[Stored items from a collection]
════════════════════

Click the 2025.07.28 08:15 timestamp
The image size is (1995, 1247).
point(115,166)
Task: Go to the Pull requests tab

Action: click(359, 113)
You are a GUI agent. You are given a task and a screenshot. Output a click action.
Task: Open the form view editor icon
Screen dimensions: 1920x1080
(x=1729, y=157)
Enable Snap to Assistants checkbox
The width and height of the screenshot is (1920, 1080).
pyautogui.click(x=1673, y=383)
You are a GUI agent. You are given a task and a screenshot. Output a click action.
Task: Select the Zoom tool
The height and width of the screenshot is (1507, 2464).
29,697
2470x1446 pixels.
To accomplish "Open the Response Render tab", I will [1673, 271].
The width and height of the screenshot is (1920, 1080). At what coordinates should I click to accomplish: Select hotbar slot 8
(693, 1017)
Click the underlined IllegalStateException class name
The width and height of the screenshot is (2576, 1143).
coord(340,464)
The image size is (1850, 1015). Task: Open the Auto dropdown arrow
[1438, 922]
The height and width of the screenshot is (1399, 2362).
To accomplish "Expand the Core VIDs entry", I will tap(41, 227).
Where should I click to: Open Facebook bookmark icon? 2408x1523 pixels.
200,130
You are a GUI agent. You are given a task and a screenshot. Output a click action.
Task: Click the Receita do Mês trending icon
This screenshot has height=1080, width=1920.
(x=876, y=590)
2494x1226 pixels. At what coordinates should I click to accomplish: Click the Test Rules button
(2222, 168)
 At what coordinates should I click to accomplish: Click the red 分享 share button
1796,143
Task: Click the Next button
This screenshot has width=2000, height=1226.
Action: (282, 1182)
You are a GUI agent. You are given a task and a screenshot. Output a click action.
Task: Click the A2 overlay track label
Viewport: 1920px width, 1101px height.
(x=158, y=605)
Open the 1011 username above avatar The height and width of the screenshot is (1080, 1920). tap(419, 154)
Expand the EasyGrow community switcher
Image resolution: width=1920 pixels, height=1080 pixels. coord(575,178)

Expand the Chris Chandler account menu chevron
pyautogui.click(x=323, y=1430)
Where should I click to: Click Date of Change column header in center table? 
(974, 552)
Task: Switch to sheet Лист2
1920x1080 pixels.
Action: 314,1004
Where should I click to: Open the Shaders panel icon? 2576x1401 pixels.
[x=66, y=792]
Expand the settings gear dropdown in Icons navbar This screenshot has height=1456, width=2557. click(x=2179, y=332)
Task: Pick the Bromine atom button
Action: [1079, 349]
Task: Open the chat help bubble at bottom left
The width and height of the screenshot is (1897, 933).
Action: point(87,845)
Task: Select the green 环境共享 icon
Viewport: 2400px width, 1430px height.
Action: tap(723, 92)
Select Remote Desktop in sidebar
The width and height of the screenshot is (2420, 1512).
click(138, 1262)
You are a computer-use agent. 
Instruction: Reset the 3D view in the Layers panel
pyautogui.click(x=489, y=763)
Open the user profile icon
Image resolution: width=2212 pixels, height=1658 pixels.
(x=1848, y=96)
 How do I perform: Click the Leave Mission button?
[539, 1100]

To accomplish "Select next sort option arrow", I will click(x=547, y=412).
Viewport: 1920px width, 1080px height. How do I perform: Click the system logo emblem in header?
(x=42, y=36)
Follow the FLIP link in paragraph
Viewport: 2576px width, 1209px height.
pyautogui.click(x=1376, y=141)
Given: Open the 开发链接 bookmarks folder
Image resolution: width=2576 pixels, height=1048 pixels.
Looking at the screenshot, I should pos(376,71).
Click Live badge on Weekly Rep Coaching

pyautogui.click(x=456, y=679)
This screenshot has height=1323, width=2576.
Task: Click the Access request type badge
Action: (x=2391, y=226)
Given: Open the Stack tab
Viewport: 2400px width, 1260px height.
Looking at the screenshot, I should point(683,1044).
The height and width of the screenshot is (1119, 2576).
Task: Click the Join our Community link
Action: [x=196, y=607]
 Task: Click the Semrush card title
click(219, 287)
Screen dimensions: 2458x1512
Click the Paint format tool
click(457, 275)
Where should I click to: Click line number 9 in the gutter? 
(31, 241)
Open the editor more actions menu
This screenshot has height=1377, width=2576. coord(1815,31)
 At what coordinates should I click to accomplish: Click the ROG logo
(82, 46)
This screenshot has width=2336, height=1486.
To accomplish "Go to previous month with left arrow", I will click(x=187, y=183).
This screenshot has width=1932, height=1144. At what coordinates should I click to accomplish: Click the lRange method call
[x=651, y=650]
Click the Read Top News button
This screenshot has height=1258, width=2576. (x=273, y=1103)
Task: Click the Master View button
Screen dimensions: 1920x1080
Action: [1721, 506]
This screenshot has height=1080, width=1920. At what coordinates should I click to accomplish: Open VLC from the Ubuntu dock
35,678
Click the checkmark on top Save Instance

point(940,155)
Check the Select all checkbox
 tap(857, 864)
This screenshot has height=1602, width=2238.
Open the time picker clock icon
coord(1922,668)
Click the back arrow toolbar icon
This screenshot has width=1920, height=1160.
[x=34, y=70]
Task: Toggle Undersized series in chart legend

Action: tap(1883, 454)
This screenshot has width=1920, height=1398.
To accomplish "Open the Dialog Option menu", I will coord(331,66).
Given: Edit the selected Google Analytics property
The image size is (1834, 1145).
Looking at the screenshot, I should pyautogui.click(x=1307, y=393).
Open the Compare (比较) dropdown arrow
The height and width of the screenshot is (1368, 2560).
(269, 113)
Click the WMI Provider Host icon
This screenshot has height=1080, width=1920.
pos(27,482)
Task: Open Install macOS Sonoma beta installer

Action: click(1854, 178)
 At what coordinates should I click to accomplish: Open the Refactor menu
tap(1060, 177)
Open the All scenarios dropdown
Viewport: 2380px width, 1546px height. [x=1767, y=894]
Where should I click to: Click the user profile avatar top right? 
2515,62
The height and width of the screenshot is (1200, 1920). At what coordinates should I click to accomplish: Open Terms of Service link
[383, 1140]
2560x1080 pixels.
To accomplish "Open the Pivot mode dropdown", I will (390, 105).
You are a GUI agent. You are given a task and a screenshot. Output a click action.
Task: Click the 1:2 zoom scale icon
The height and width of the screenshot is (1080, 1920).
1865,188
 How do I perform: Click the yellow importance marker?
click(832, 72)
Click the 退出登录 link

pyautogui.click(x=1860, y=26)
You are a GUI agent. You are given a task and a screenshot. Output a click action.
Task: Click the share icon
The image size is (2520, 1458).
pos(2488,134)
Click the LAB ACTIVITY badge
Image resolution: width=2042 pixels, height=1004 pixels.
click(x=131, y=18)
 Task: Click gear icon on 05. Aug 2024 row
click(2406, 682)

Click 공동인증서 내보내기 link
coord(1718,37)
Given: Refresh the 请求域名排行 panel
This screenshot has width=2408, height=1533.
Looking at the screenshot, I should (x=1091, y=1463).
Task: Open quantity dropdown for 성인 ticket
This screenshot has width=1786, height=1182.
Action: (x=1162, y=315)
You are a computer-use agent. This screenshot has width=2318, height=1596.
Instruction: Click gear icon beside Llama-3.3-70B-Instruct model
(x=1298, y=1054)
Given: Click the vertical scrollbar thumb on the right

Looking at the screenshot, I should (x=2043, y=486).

════════════════════

§ **Task description**:
Could you retype all of the entries, leaving every character unchanged?

§ **Response to this task**:
Click the 2025.07.28 08:15 timestamp
The image size is (1995, 1247).
point(115,166)
Task: Go to the Pull requests tab

Action: click(359, 113)
You are a GUI agent. You are given a task and a screenshot. Output a click action.
Task: Open the form view editor icon
Screen dimensions: 1920x1080
(x=1729, y=157)
Enable Snap to Assistants checkbox
The width and height of the screenshot is (1920, 1080).
pyautogui.click(x=1673, y=383)
You are a GUI agent. You are given a task and a screenshot. Output a click action.
Task: Select the Zoom tool
The height and width of the screenshot is (1507, 2464).
29,697
2470x1446 pixels.
To accomplish "Open the Response Render tab", I will [1673, 271].
The width and height of the screenshot is (1920, 1080). At what coordinates should I click to accomplish: Select hotbar slot 8
(693, 1017)
Click the underlined IllegalStateException class name
The width and height of the screenshot is (2576, 1143).
coord(340,464)
The image size is (1850, 1015). Task: Open the Auto dropdown arrow
[1438, 922]
The height and width of the screenshot is (1399, 2362).
To accomplish "Expand the Core VIDs entry", I will tap(41, 227).
Where should I click to: Open Facebook bookmark icon? 2408x1523 pixels.
200,130
You are a GUI agent. You are given a task and a screenshot. Output a click action.
Task: Click the Receita do Mês trending icon
This screenshot has height=1080, width=1920.
(x=876, y=590)
2494x1226 pixels. At what coordinates should I click to accomplish: Click the Test Rules button
(2222, 168)
 At what coordinates should I click to accomplish: Click the red 分享 share button
1796,143
Task: Click the Next button
This screenshot has width=2000, height=1226.
Action: (282, 1182)
You are a GUI agent. You are given a task and a screenshot. Output a click action.
Task: Click the A2 overlay track label
Viewport: 1920px width, 1101px height.
(x=158, y=605)
Open the 1011 username above avatar The height and width of the screenshot is (1080, 1920). tap(419, 154)
Expand the EasyGrow community switcher
Image resolution: width=1920 pixels, height=1080 pixels. coord(575,178)

Expand the Chris Chandler account menu chevron
pyautogui.click(x=323, y=1430)
Where should I click to: Click Date of Change column header in center table? 
(974, 552)
Task: Switch to sheet Лист2
1920x1080 pixels.
Action: 314,1004
Where should I click to: Open the Shaders panel icon? 2576x1401 pixels.
[x=66, y=792]
Expand the settings gear dropdown in Icons navbar This screenshot has height=1456, width=2557. click(x=2179, y=332)
Task: Pick the Bromine atom button
Action: [1079, 349]
Task: Open the chat help bubble at bottom left
The width and height of the screenshot is (1897, 933).
Action: point(87,845)
Task: Select the green 环境共享 icon
Viewport: 2400px width, 1430px height.
Action: tap(723, 92)
Select Remote Desktop in sidebar
The width and height of the screenshot is (2420, 1512).
click(138, 1262)
You are a computer-use agent. 
Instruction: Reset the 3D view in the Layers panel
pyautogui.click(x=489, y=763)
Open the user profile icon
Image resolution: width=2212 pixels, height=1658 pixels.
(x=1848, y=96)
 How do I perform: Click the Leave Mission button?
[539, 1100]

To accomplish "Select next sort option arrow", I will click(x=547, y=412).
Viewport: 1920px width, 1080px height. How do I perform: Click the system logo emblem in header?
(x=42, y=36)
Follow the FLIP link in paragraph
Viewport: 2576px width, 1209px height.
pyautogui.click(x=1376, y=141)
Given: Open the 开发链接 bookmarks folder
Image resolution: width=2576 pixels, height=1048 pixels.
Looking at the screenshot, I should pos(376,71).
Click Live badge on Weekly Rep Coaching

pyautogui.click(x=456, y=679)
This screenshot has height=1323, width=2576.
Task: Click the Access request type badge
Action: (x=2391, y=226)
Given: Open the Stack tab
Viewport: 2400px width, 1260px height.
Looking at the screenshot, I should point(683,1044).
The height and width of the screenshot is (1119, 2576).
Task: Click the Join our Community link
Action: [x=196, y=607]
 Task: Click the Semrush card title
click(219, 287)
Screen dimensions: 2458x1512
Click the Paint format tool
click(457, 275)
Where should I click to: Click line number 9 in the gutter? 
(31, 241)
Open the editor more actions menu
This screenshot has height=1377, width=2576. coord(1815,31)
 At what coordinates should I click to accomplish: Click the ROG logo
(82, 46)
This screenshot has width=2336, height=1486.
To accomplish "Go to previous month with left arrow", I will click(x=187, y=183).
This screenshot has width=1932, height=1144. At what coordinates should I click to accomplish: Click the lRange method call
[x=651, y=650]
Click the Read Top News button
This screenshot has height=1258, width=2576. (x=273, y=1103)
Task: Click the Master View button
Screen dimensions: 1920x1080
Action: [1721, 506]
This screenshot has height=1080, width=1920. At what coordinates should I click to accomplish: Open VLC from the Ubuntu dock
35,678
Click the checkmark on top Save Instance

point(940,155)
Check the Select all checkbox
 tap(857, 864)
This screenshot has height=1602, width=2238.
Open the time picker clock icon
coord(1922,668)
Click the back arrow toolbar icon
This screenshot has width=1920, height=1160.
[x=34, y=70]
Task: Toggle Undersized series in chart legend

Action: tap(1883, 454)
This screenshot has width=1920, height=1398.
To accomplish "Open the Dialog Option menu", I will coord(331,66).
Given: Edit the selected Google Analytics property
The image size is (1834, 1145).
Looking at the screenshot, I should pyautogui.click(x=1307, y=393).
Open the Compare (比较) dropdown arrow
The height and width of the screenshot is (1368, 2560).
(269, 113)
Click the WMI Provider Host icon
This screenshot has height=1080, width=1920.
pos(27,482)
Task: Open Install macOS Sonoma beta installer

Action: click(1854, 178)
 At what coordinates should I click to accomplish: Open the Refactor menu
tap(1060, 177)
Open the All scenarios dropdown
Viewport: 2380px width, 1546px height. [x=1767, y=894]
Where should I click to: Click the user profile avatar top right? 
2515,62
The height and width of the screenshot is (1200, 1920). At what coordinates should I click to accomplish: Open Terms of Service link
[383, 1140]
2560x1080 pixels.
To accomplish "Open the Pivot mode dropdown", I will (390, 105).
You are a GUI agent. You are given a task and a screenshot. Output a click action.
Task: Click the 1:2 zoom scale icon
The height and width of the screenshot is (1080, 1920).
1865,188
 How do I perform: Click the yellow importance marker?
click(832, 72)
Click the 退出登录 link

pyautogui.click(x=1860, y=26)
You are a GUI agent. You are given a task and a screenshot. Output a click action.
Task: Click the share icon
The image size is (2520, 1458).
pos(2488,134)
Click the LAB ACTIVITY badge
Image resolution: width=2042 pixels, height=1004 pixels.
click(x=131, y=18)
 Task: Click gear icon on 05. Aug 2024 row
click(2406, 682)

Click 공동인증서 내보내기 link
coord(1718,37)
Given: Refresh the 请求域名排行 panel
This screenshot has width=2408, height=1533.
Looking at the screenshot, I should (x=1091, y=1463).
Task: Open quantity dropdown for 성인 ticket
This screenshot has width=1786, height=1182.
Action: (x=1162, y=315)
You are a computer-use agent. This screenshot has width=2318, height=1596.
Instruction: Click gear icon beside Llama-3.3-70B-Instruct model
(x=1298, y=1054)
Given: Click the vertical scrollbar thumb on the right

Looking at the screenshot, I should (x=2043, y=486).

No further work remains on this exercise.